Well, we certainly have had a mighty big day around here. This morning, as I was getting ready for work, Dante was coming down the stairs to have breakfast. Laura and I were talking to each other when we heard a thump and a crack; we whirled to see Dante lying face down on the landing. Immediately, he started into a panicky, high-pitched cry. We both jumped up and ran over to him, carried him down the rest of the stairs, and took turns holding him while the other one examined him. There was no blood, and we didn’t see any marks on him, but he was really, really upset, and wouldn’t stop crying.
He probably cried for a solid hour, and finally calmed down with a mixture of food, milk, and reading. By this point, I felt pretty confident he was okay, but Laura wasn’t so sure. We got him a little bit of breakfast and stayed with him as he transitioned into more normal play. At this point, we noticed that he was noticeably favoring his right arm. He’d cradle it close to his stomach while reaching for something with his left. I managed to have him test his mobility and function by improvising the “arms up – arms down” game (with finger wiggling, pointing, etc.) and he seemed to be able to use his right arm and hand normally. Indeed, he sometimes used it unprompted, but most of the time he just held it close to him, and when he’d put any weight on it (for instance, to climb up on the couch), I’d see him cry with pain and bring his hand over to be kissed.

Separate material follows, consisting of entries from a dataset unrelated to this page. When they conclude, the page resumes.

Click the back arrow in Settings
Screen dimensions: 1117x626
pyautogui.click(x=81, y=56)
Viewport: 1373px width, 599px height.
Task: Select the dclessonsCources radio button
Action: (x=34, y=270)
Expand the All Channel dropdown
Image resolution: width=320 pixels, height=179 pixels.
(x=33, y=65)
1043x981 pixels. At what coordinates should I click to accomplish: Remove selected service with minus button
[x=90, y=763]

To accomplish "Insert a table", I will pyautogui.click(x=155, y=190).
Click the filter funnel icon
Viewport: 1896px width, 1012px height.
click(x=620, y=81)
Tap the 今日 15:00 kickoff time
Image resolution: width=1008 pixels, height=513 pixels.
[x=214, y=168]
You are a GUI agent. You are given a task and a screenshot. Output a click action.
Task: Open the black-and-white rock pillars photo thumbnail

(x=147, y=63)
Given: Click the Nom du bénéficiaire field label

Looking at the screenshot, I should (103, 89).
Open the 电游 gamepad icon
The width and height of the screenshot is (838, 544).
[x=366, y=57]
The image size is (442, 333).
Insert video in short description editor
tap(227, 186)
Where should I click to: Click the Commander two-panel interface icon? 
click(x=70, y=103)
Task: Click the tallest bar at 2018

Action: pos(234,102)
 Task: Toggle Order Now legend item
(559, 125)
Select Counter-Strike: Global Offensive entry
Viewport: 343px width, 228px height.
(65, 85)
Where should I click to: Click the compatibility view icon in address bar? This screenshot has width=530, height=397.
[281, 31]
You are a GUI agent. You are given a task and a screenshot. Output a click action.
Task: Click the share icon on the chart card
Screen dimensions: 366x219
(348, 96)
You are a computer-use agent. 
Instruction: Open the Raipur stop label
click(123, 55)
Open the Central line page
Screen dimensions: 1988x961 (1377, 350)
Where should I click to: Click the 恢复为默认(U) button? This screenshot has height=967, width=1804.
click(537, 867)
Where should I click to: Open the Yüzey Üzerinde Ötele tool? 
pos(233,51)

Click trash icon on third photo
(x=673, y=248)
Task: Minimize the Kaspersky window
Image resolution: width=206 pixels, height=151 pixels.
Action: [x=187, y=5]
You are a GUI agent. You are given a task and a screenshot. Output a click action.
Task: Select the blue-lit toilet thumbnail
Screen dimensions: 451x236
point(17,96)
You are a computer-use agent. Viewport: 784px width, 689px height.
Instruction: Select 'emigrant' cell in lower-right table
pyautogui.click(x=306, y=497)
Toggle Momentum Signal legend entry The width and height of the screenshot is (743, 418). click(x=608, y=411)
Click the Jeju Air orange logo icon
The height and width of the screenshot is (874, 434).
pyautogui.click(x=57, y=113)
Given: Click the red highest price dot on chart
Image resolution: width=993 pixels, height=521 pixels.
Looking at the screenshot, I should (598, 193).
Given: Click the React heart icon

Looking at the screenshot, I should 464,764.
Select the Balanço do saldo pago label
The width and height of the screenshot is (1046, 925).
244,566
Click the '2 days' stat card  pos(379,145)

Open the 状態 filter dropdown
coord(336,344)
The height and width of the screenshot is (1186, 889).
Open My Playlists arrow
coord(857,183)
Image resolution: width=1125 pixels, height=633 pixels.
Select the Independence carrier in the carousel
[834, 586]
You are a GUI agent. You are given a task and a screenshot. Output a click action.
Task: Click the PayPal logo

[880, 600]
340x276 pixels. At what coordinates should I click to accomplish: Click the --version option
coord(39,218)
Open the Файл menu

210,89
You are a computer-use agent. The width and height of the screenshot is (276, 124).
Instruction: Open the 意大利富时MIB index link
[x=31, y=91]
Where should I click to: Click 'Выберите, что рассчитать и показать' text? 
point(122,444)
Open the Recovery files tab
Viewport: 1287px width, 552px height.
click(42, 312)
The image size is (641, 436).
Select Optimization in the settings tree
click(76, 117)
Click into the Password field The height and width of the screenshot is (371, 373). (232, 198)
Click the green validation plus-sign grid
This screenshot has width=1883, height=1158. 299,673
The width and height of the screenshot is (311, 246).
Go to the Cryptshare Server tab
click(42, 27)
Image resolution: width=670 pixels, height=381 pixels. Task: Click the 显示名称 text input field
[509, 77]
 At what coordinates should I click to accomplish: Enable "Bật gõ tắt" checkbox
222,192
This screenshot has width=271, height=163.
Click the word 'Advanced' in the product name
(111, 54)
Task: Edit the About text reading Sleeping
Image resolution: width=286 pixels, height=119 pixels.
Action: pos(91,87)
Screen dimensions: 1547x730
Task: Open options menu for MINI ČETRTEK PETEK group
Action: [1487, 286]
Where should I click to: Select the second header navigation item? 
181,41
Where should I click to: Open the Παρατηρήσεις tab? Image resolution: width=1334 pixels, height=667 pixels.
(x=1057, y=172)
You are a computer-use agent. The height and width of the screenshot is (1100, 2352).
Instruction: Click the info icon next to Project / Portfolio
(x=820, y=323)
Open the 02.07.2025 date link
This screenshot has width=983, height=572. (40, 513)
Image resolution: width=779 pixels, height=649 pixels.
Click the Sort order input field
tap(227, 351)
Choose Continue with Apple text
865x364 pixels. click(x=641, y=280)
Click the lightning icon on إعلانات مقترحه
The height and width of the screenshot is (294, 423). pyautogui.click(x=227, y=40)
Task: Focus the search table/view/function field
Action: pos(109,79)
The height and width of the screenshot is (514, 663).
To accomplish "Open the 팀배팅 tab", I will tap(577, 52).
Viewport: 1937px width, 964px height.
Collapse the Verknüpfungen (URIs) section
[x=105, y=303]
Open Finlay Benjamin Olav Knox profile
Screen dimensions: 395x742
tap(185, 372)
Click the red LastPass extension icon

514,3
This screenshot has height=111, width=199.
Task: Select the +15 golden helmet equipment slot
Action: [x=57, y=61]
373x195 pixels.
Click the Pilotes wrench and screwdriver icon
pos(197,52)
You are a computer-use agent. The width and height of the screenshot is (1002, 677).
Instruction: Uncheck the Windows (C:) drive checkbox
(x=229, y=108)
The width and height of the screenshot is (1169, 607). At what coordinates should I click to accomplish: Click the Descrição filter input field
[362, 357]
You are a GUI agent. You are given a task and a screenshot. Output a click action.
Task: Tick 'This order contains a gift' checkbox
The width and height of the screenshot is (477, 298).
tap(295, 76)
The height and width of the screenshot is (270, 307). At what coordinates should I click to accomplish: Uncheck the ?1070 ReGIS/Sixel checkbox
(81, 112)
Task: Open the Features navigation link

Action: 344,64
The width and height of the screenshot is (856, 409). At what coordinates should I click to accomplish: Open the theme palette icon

So we got in to see a doctor (not his normal pediatrician, but somebody else in her practice), who examined him and ordered a couple of X-rays of his right forearm. We took him over to be X-rayed, which was probably the worst part of the entire thing. We had to hold him down and keep him still while the images were being taken, and he did not like that, not one little bit. He seemed really scared and upset the entire time, but we got through it, then walked around trying to entertain him while we waited for the images to develop. And waited. We started seeing signs of consternation from the staff there, and somebody came in to bend over the machines and “hrm” thoughtfully. After a while of this, we expected them to come and tell us that we had to do it again, and in fact that’s exactly what happened. Apparently there was some kind of technical glitch with their equipment, so they didn’t get the images. So we had to trundle back in there and go through the whole thing. Dante started to get a teensy bit more used to it after the fourth one was taken, but mostly it was a whole lot more screaming and crying.
Finally, we got the images, and took them back to the pediatrician, who confirmed that yup, he had a fractured radius. The outside of the bone was a smooth line until right before the wrist, where we could see the bump of a buckle fracture. Apparently, kids’ bones are flexible enough that they can sometimes just bend in on themselves and buckle a bit. So he got splinted, and will get a cast on Monday, which will need to stay on for about three weeks. The reason he didn’t get a cast today is that apparently sometimes there can be swelling associated with these, and they didn’t want to cast him and then have him swell up inside it. He hated this part a little less than the rest of the process, but he still didn’t like it much. They also put his arm in a sling, which he thought was completely baffling.
He fell asleep on the way home and we got him into bed from the car. He stayed asleep long enough for us to eat a bit of lunch, then woke up again very upset. We got a little bit of food into him, and then, predictably, went through a while of him angrily explaining to us that he didn’t want to be wearing a sling and a splint, and we should take them off him right now. In fact, he managed to get the sling off himself by working it over his head, so I gave up on it at that point, figuring I’d put it back on later tonight (which I did.) Laura took off to get him some treats, while he and I settled in to watch a DVD and regain a little calm.
Laura came back with balloons and ice cream, both of which he loved. Now he seems to be more or less back to himself, adapting to the splint and sling with only occasional fussing about how annoying they are. So I think he’s mostly over the trauma. I trust that somehow, somewhere, at some point, Laura and I will find a way to get over ours.